## [HOW TO COMPLETE THIS TASK]
How many lines in the records below contain the word "settings"? Answer with the number and nothing else.

## [Items listed in a dataset]
- Opening Delimiter -

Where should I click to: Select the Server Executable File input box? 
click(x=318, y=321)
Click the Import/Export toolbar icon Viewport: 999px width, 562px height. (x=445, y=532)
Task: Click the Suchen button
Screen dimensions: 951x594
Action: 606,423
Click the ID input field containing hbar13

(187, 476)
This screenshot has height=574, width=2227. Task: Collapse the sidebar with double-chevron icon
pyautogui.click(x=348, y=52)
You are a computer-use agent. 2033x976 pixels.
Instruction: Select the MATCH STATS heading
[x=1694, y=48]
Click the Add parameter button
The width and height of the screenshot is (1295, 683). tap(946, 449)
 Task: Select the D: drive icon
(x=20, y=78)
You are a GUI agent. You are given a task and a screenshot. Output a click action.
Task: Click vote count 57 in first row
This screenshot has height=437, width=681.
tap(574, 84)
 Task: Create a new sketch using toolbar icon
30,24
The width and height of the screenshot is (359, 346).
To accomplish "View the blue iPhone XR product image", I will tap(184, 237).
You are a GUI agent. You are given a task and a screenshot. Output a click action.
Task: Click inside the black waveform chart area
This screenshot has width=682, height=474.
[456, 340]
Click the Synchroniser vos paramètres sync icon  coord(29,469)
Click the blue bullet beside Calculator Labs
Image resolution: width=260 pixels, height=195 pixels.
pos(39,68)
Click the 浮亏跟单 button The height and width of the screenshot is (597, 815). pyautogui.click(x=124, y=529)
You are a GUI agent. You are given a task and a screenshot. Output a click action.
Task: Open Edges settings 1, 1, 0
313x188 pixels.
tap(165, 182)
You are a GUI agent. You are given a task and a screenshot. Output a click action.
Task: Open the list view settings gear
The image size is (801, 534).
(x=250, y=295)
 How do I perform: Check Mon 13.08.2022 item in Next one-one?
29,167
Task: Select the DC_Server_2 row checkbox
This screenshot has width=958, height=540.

- Closing Delimiter -

## [ANSWER TO THIS PROBLEM]
2